CTRP를 Fully Characterize하는 방법
🏷️Kolmogorov's Extension/Consistency Theorem
- Method 1: Provide a probability space (S,A,P) and a mapping rule X(t,s)
- Method 2: Provide all possible joint CDF/PDF/CF of any finite number of random variables.
- Theorem (Kolmogorov's Extension/Consistency Theorem):
A continuous-time random process (CTRP) is fully characterized by providing a joint CDF
FX(t1),X(t2),…,X(tN)(x1,x2,…,xN)
for every N-tuple (t1,t2,…,tN)∈RN for every N∈N.
- FX(t)(x) for every t∈R,
- FX(t1),X(t2)(x1,x2) for every pair (t1,t2)∈R2,
- FX(t1),X(t2),X(t3)(x1,x2,x3) for every triplet (t1,t2,t3)∈R3,
and so on.
- These are all consistent after any marginalization.

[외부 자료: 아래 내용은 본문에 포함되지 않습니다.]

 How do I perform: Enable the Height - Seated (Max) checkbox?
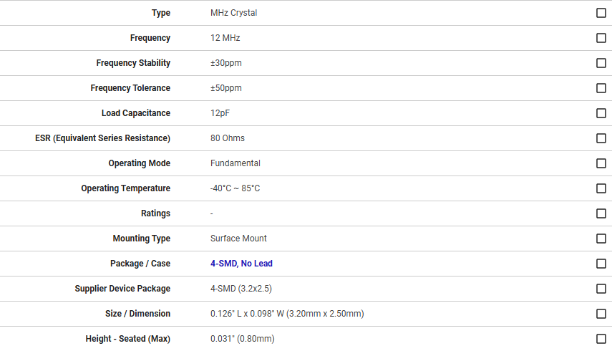click(601, 339)
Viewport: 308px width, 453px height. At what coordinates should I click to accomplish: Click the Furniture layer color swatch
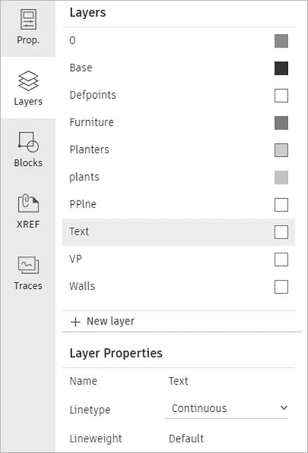(281, 123)
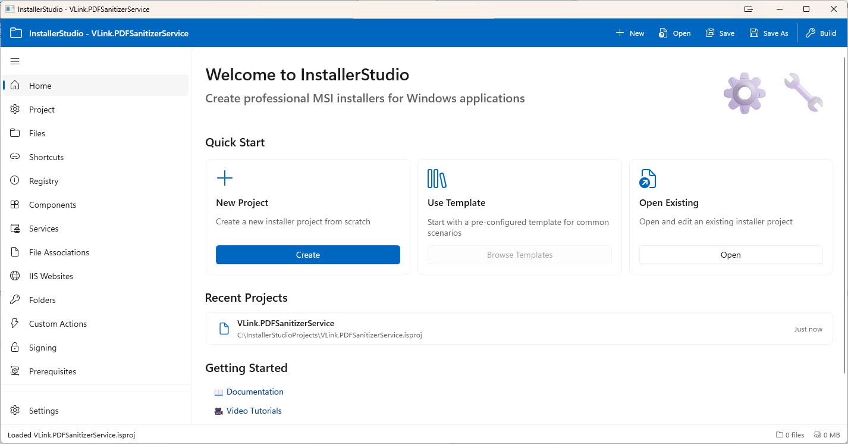Open the Prerequisites panel
Screen dimensions: 848x444
(x=52, y=371)
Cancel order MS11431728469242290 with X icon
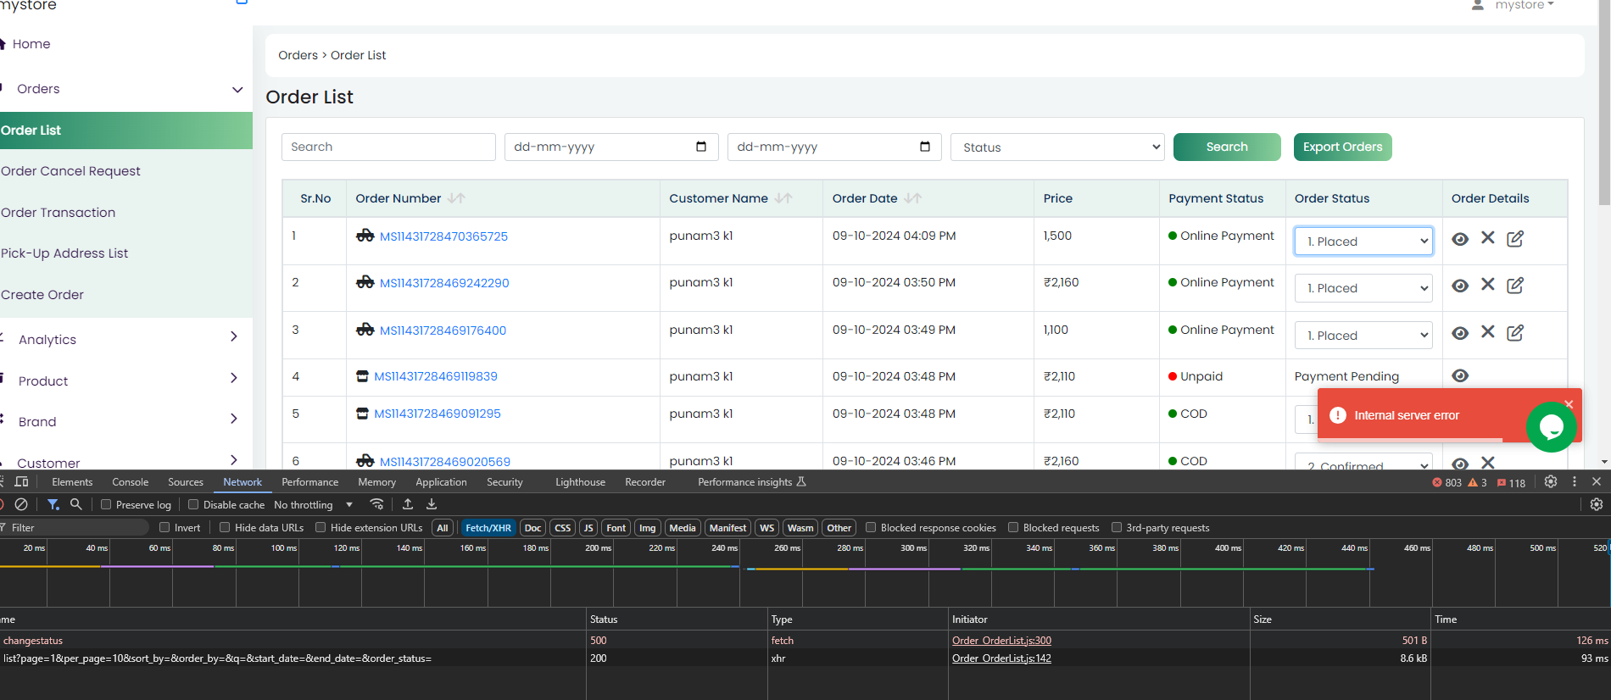The height and width of the screenshot is (700, 1611). point(1488,285)
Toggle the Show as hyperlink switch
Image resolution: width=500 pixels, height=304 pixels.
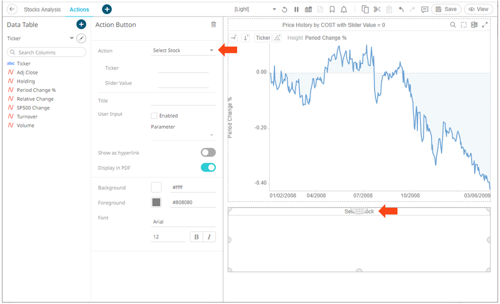pos(208,153)
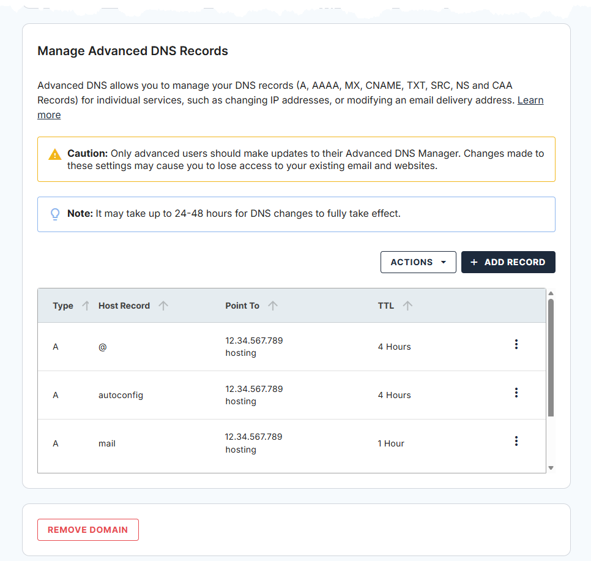Toggle sorting on the TTL column
This screenshot has height=561, width=591.
[407, 305]
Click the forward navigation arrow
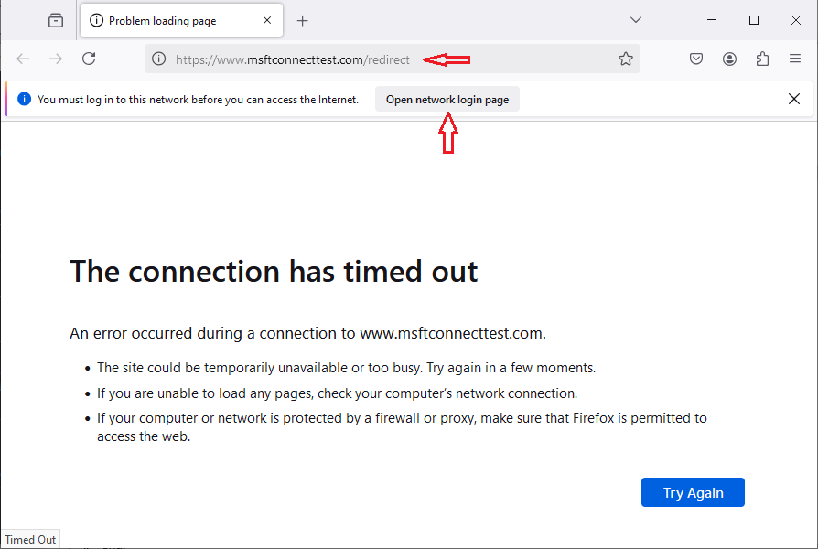818x549 pixels. pyautogui.click(x=55, y=58)
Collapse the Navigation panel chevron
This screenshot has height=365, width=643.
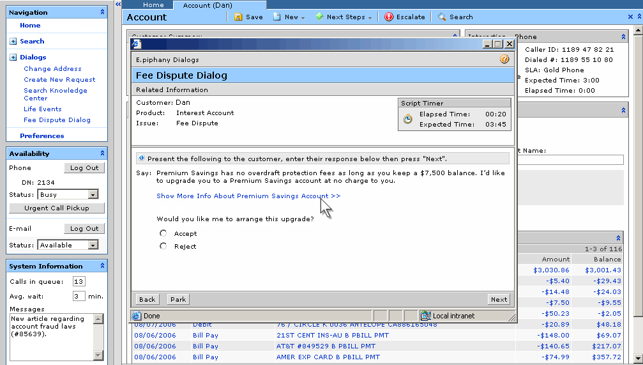tap(102, 12)
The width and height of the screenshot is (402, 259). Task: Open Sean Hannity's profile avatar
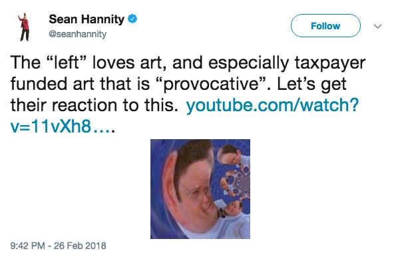[x=25, y=27]
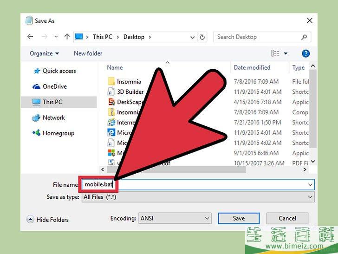Viewport: 338px width, 254px height.
Task: Sort files by Date modified column
Action: (x=252, y=68)
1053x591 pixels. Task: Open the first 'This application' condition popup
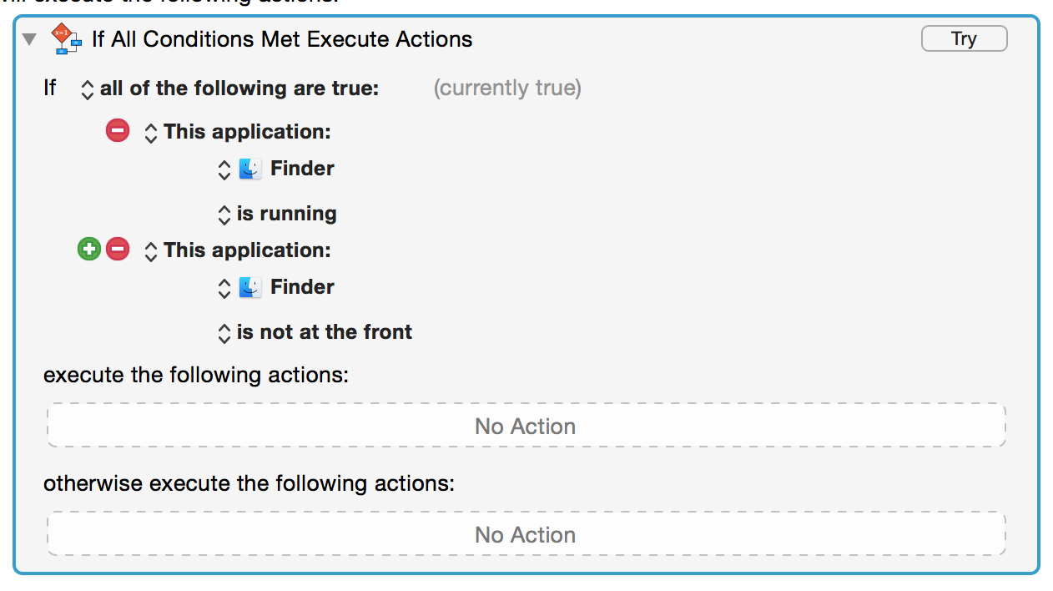point(238,133)
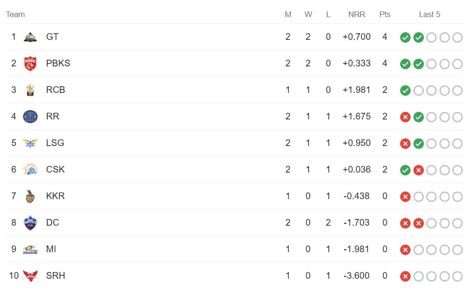475x292 pixels.
Task: Click the LSG team logo
Action: [30, 143]
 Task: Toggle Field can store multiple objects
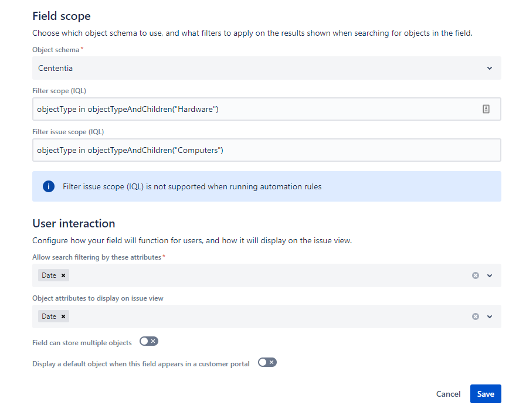[149, 342]
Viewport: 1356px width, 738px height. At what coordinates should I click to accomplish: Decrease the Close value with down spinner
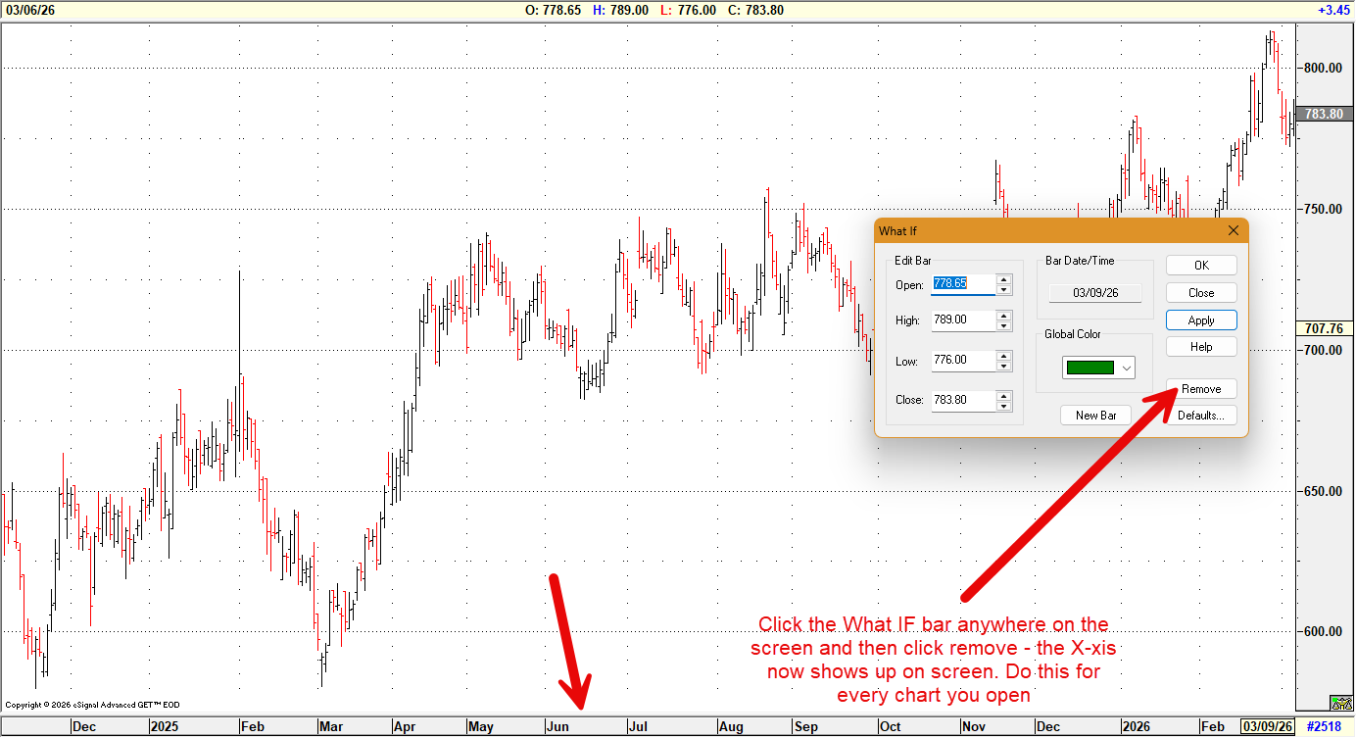1003,407
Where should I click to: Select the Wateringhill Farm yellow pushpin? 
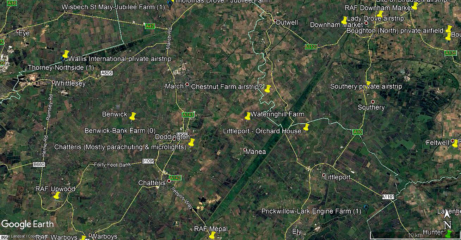coord(248,116)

- 즉, Nth-order joint distribution에서 magrinalize할 때, 전단계(N−1th order joint distribution)가 나와야 한다.
- This method works even though there are uncountably infinite jointly distributed random variables.
- Only the joint CDFs of any finite number of random variables are provided.
- Similarly, a discrete-time (DT) random process can be fully characterized.